El mundo actual, inmerso en la vorágine de la racionalidad científica y el capitalismo implacable, nos ha dejado sin las historias mitológicas que antes servían de escudo ante los colonizadores y los bulldozers. La magia, una vez vista como un vestigio de una visión del mundo más amplia, comienza a desdibujarse frente a las exigencias de la razón y el utilitarismo, pero sigue siendo un espacio necesario para reencontrarnos con lo misterioso, lo sagrado, lo inefable.
En medio de este paisaje cultural despojado de su misterio, el realismo mágico emerge como un refugio para recuperar lo que se ha perdido. Es un modo de contar que se distingue por la forma en que integra elementos fantásticos dentro de una estructura aparentemente realista, difuminando las fronteras entre lo posible y lo imposible, lo ordinario y lo extraordinario. Es una manera de devolvernos al asombro, de rescatar los sentidos perdidos en la rutina diaria y de reinterpretar nuestra relación con el mundo. En un sentido más profundo, el realismo mágico no solo trastorna las definiciones de la realidad que nos imponen, sino que la remistifica, llenándola de nuevos significados, de símbolos que nos permiten reconectar con lo divino, lo trascendental y lo sublime.
El sociólogo Max Weber predijo que la “desencantamiento” del mundo, impulsado por la racionalización del pensamiento y el avance de la ciencia, conduciría a la creación de una “jaula de hierro” de la burocracia moderna, donde la magia y lo misterioso quedarían relegados al olvido. A medida que la ciencia se erige como la única forma válida de conocimiento, el mundo pierde su capacidad de maravillarnos, su facultad de asombrarnos con lo desconocido. Sin embargo, es en el corazón mismo de las culturas, en sus mitos y relatos, donde reside la posibilidad de recuperar una conexión con lo espiritual y lo mágico. Los mitos, esos relatos ancestrales que nos hablan de lo invisible, nos ofrecen un modo de entender la existencia más allá de lo meramente empírico. En ellos, las fuerzas divinas se hacen presentes, revelándose no solo como una manifestación cultural, sino también como una experiencia vivencial que otorga sentido y propósito.
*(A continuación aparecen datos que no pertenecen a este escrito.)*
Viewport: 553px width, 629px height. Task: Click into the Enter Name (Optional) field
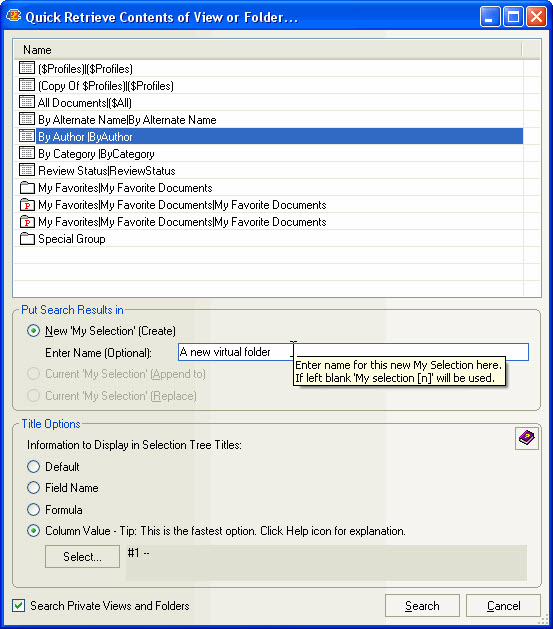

El antropólogo Clifford Geertz subraya que los seres humanos viven suspendidos en redes de significados simbólicos que ellos mismos han tejido. Para él, la cultura es un teatro grandioso en el que las personas representan sus propias historias y significados a través de símbolos públicos. Este enfoque de la antropología simbólica va más allá de las explicaciones racionales, proponiendo una forma de entender el mundo que valora tanto lo imaginativo como lo empírico. El encanto y la fascinación por lo desconocido son elementos inherentes a la experiencia humana, y es en esos momentos de asombro donde puede surgir lo espiritual, lo divino.
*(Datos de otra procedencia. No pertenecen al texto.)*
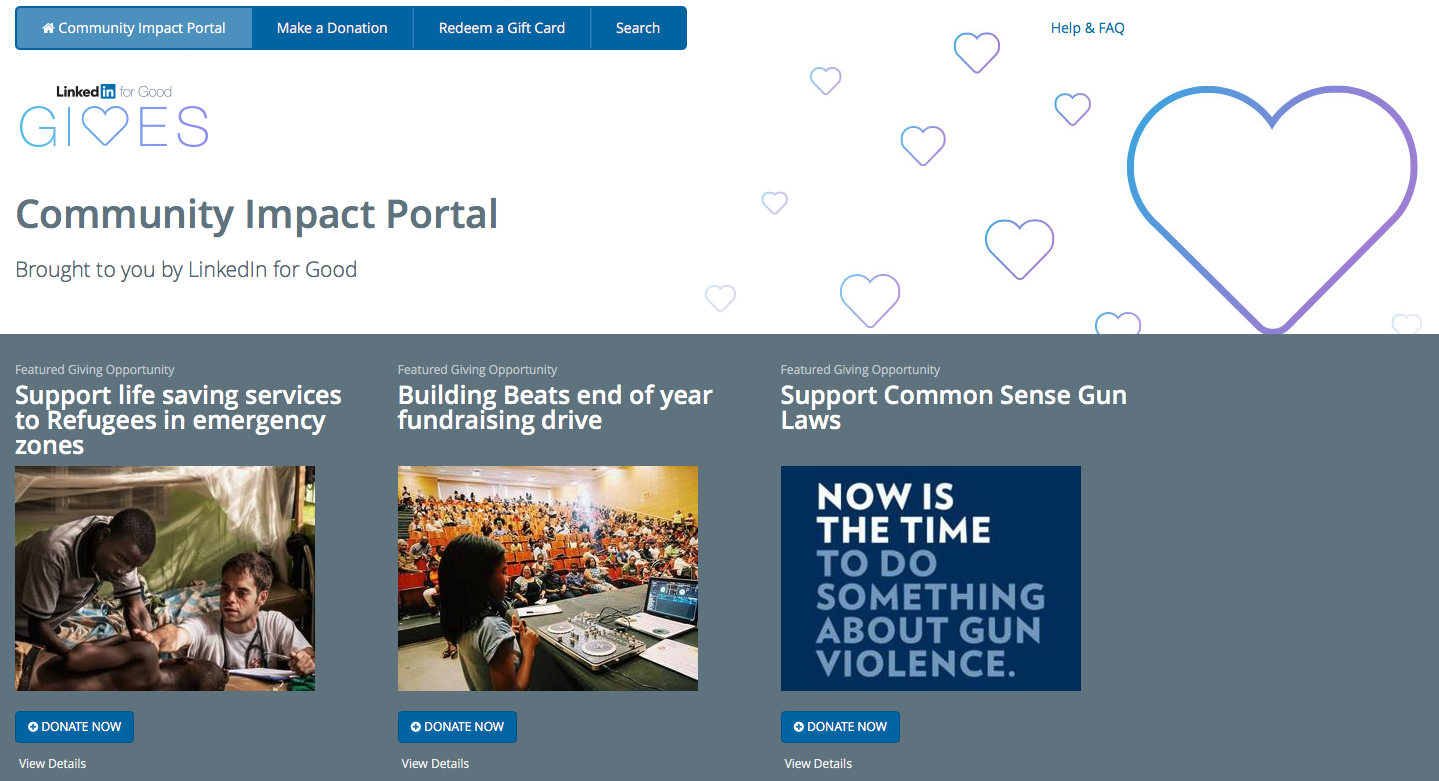This screenshot has height=781, width=1439.
Task: Click plus icon on Gun Laws Donate button
Action: [799, 727]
El realismo mágico, en este sentido, tiene el poder de revertir la lógica mecanicista del mundo moderno. Al integrar lo mágico en lo cotidiano, genera una transformación en nuestra comprensión de la realidad. De alguna manera, los relatos mágicos nos devuelven a un tiempo donde la magia y lo divino coexistían de manera natural con lo cotidiano. Al pensar en los evangelios, por ejemplo, podemos observar cómo lo maravilloso brota orgánicamente de lo ordinario, transformando las historias de la vida diaria en relatos impregnados de lo sobrenatural.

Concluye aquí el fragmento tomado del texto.